Rock, who is taking part in Miami in the IAPA's digital conference SipConnect 2018, said, "President Trump has little tolerance and he is annoyed by journalist questioning which he tends to describe as false news and he scorns. We have already seen other acts of reprisal against numerous journalists, who because of their 'inappropriate' questions have been prevented from taking part in official acts, in some cases there being alleged absurd excuses."
"Latin America," Rock stressed, "has suffered the fury of those in government that have practiced the same strategy of scorn, mistreatment and intolerance of the independent press whose mission of oversight is being affected on the inhibiting of communication that should exist between the government and the press, weakening at the same time public confidence in democratic institutions."
Collins' colleagues and press organizations, among them the White House Correspondents Association, offered their solidarity and criticized "the mistaken decision of the White House to impede access" by the journalist.

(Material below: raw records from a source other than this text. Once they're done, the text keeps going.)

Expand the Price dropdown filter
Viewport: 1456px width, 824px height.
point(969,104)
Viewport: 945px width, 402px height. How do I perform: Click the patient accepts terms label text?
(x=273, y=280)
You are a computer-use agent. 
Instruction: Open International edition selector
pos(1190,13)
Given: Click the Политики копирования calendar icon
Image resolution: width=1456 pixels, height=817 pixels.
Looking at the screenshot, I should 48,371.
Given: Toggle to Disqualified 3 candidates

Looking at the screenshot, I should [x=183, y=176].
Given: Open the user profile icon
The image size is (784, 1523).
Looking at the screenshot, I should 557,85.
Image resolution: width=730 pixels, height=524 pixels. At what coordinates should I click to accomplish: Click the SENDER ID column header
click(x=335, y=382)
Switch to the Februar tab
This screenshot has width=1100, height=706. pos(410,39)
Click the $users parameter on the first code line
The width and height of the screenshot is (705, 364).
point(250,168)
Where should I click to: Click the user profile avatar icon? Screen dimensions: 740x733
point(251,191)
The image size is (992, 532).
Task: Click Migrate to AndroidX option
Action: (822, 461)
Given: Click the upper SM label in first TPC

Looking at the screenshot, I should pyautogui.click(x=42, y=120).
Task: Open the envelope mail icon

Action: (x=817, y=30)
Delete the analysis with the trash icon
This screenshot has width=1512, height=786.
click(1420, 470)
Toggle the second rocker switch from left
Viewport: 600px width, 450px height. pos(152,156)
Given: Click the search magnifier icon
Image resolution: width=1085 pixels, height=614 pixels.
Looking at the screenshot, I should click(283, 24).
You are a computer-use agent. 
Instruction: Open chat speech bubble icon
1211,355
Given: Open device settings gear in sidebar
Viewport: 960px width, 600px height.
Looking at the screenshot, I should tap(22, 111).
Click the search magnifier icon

In February this year delegates of the IAPA and the Reporters Committee for Freedom of the Press (RCFP) of the United States met in Washington with legislators, judges, former officials, academics, leaders of opinion and journalists to look into concerns about the weakening of press freedom and free speech due to President Trump's persistent antagonism to the country's news media and journalists.
On that occasion there was underscored the tendency of the Trump government to avoid questions or to block uncomfortable journalists in press conferences.